While worrying if anyone will listen to the product you’ve been working away at for nearly two years is a blunt exertion of self-doubt, Phoebe Judge is equally charming and humble as she is honest and aware.

Podcasts exploded on to the digital media scene early last year after the first season success of Serial catapulted the subculture out of the NPR offices and onto millions of phones around the country. Now, talented and ambitious journalists are burdened with the duty of giving us, the listeners, more of what we want and didn’t even know we wanted, executing the product in distinctive and unique ways and above all, doing the job with the right formula which allows a series– in a sea of other series– to rise.

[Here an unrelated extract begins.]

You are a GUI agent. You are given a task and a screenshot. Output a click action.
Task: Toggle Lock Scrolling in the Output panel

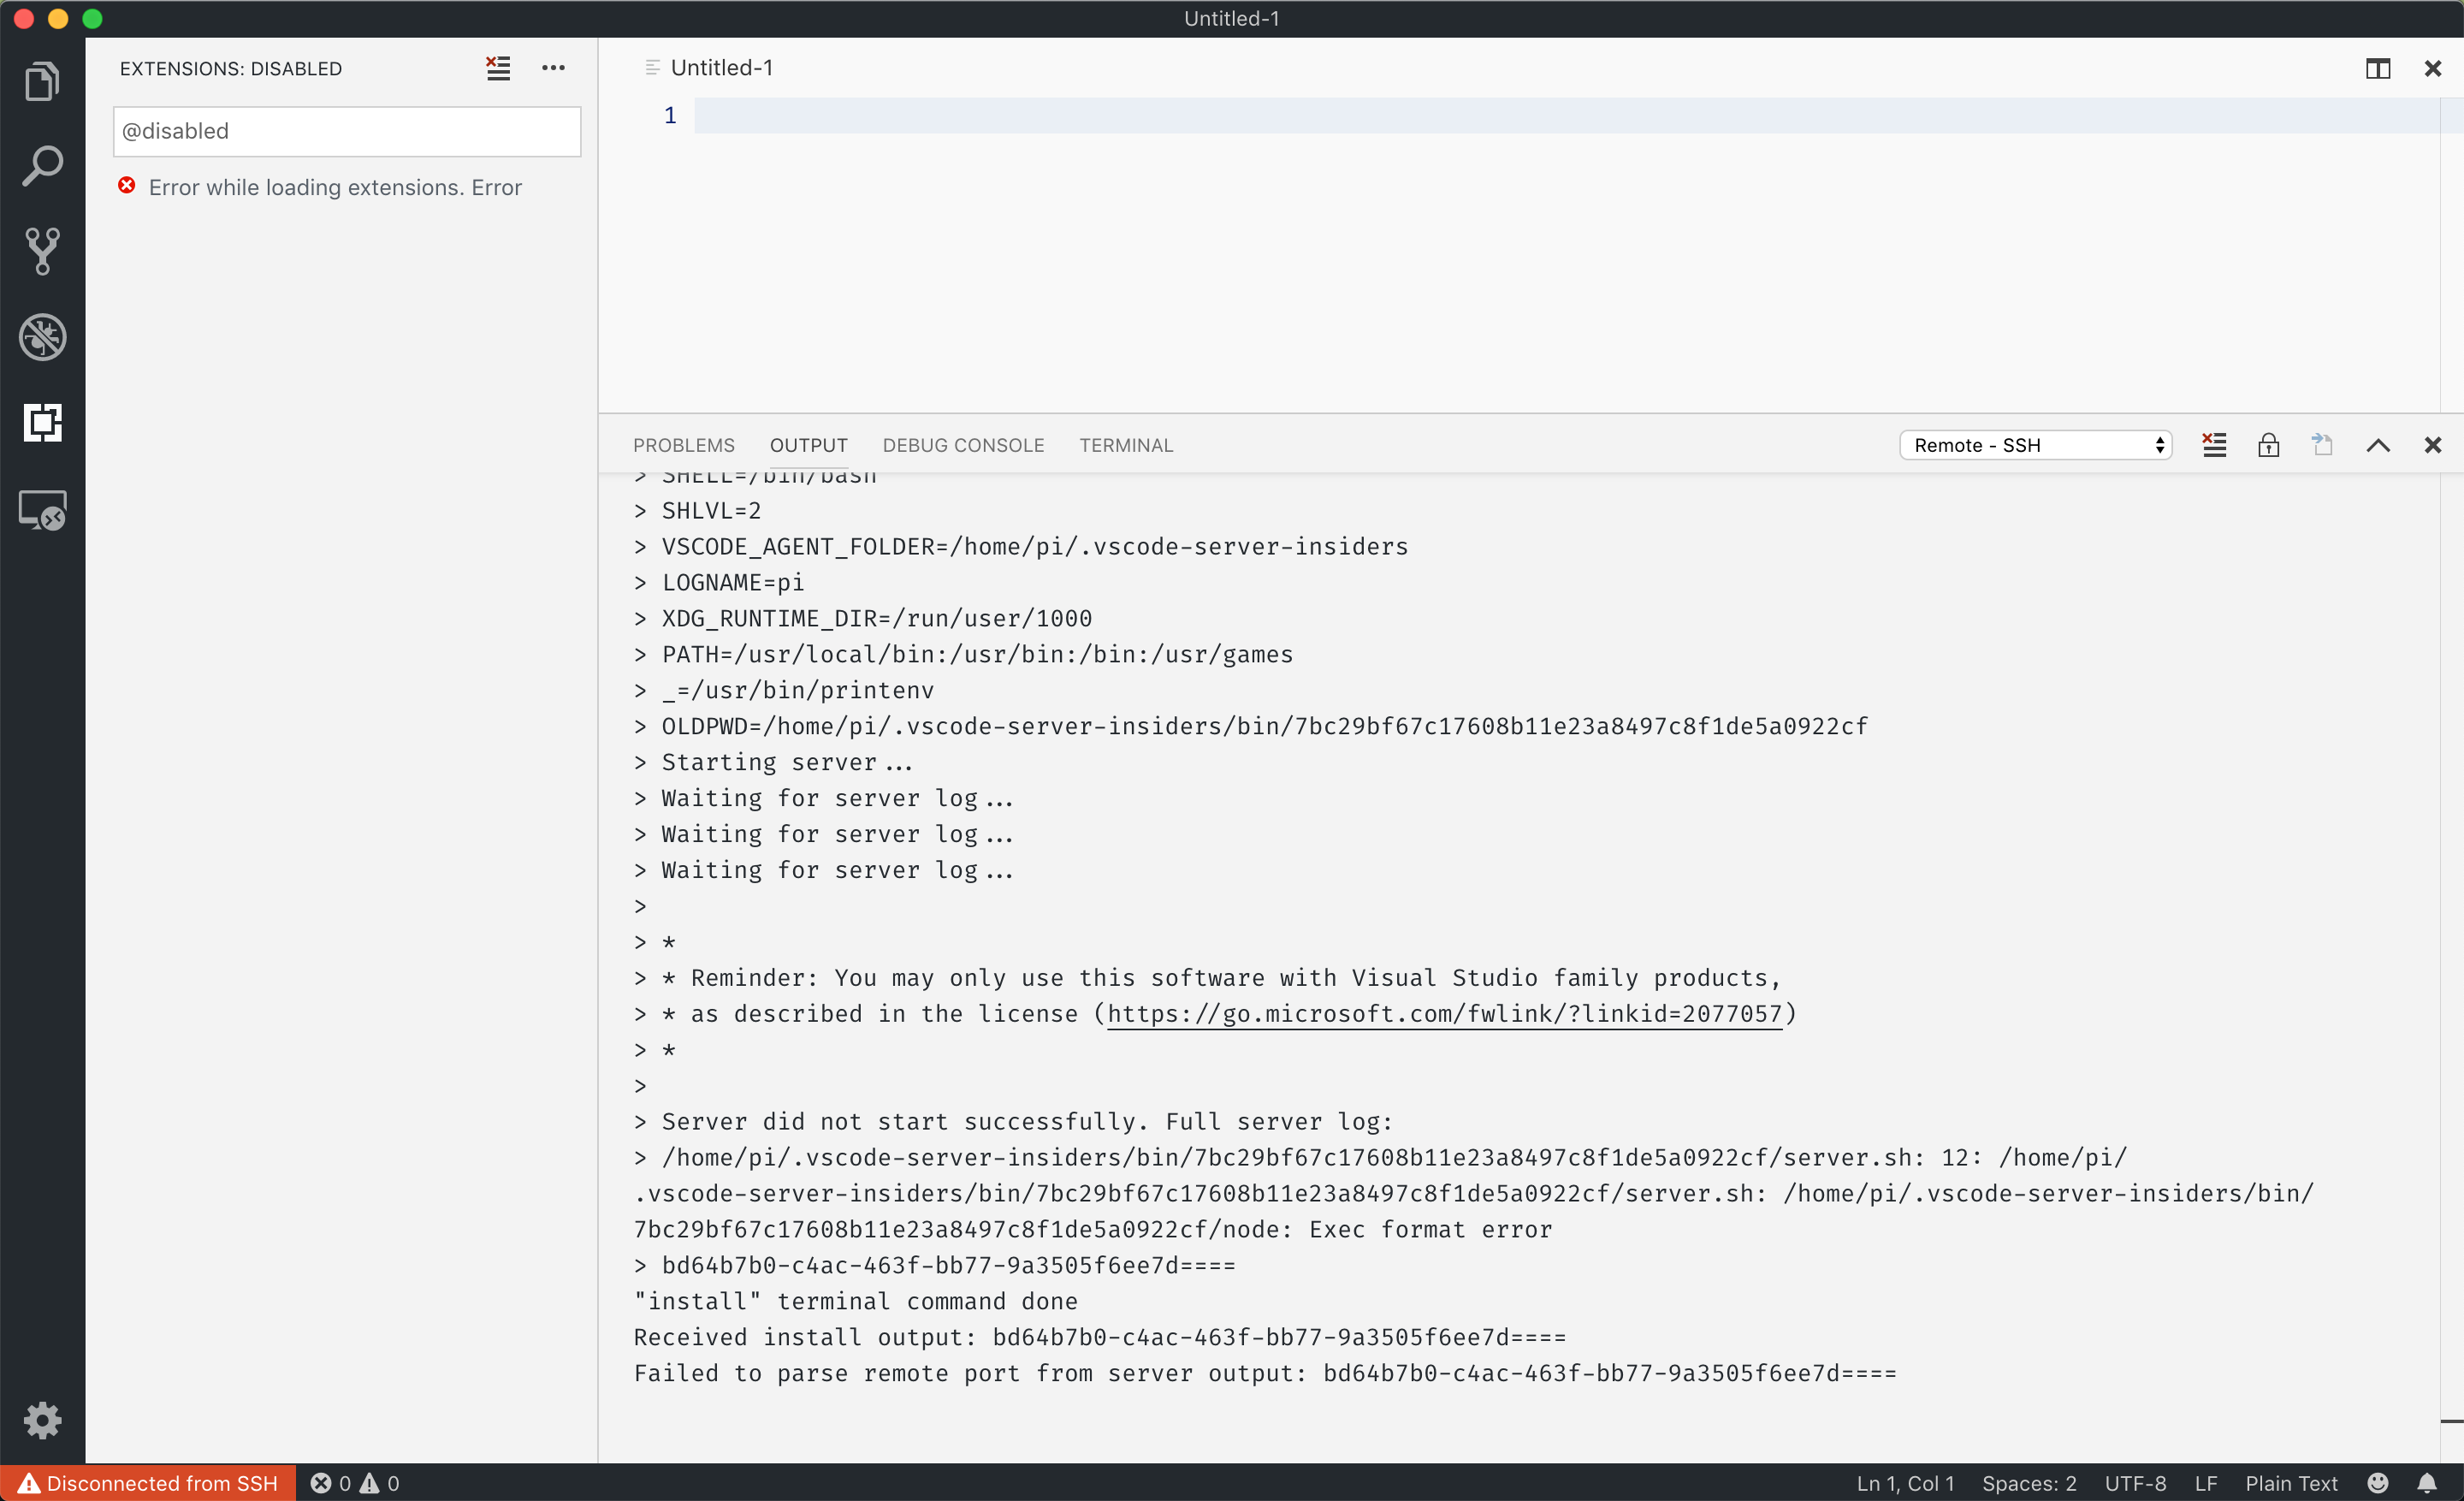coord(2269,445)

“We have a show called CRIMINAL, but the goal was always to have a show about crime in the broad sense of the word. And so we didn’t just want to have a show that was gonna be about criminals and be necessarily sad or scary or dangerous; we wanted to talk about crime in the sense that it really can touch people in so many different ways– and that’s not always the most negative thing, there can be funny ways too. So our hope is that we talk to as many criminals as we do victims, but also to those who skirt the line. “

Now, as a member of the Radiotopia family alongside other buzz-worthy podcasts such as 99% Invisible, Love + Radio and The Heart, CRIMINAL exists in this moment of time when literally every in-the-know news source is publishing their list of Podcasts You Need to Know– including us.

But CRIMINAL is not CNN— or an audio version of any of our favorite independent news sources or crime shows, it’s a beast of its own kind. And to successfully execute the show’s niche, CRIMINAL must attack social issues of the crime category at unique angles.

“In terms of important episodes, Episode 18 titled ‘695BGK,’ comes to mind. It’s about an unarmed black man who was shot by a white police officer in Texas. We’ve been hearing a lot about those types of stories lately, but the difference in this story is that Robbie Tolland survived.”

“So many times in these stories, the man dies, and so we’re not able to hear what happened from their side. But here, we could explore and tell the story from both sides: the police officer and what he told investigators, and Robbie Tolland, who stayed conscious throughout the whole event.”

Episode 18″695BGK” will go down as a well-formulated foundation to discuss the possible, tiny issue of excess police force in America, while episodes like #15 titled, “He’s Neutral,” or Episode 23 “Triassic Park”– an episode Judge is especially proud of– showcase a small portion of the broad, broad acts that fall under the CRIMINAL, true-crime umbrella.

And while live podcast shows may not replace music performances, comedy club visits or bar crawls on our list of weekend to-dos any time soon, they have shown themselves able and deserving to be added into the mix. With the emergence of podcast culture smack dab in its golden era, our best advice is to consume them all– especially CRIMINAL and the rest of the Radiotopia family– and allow them to help you further your understanding of the human experience– or just like, entertain you while you cook.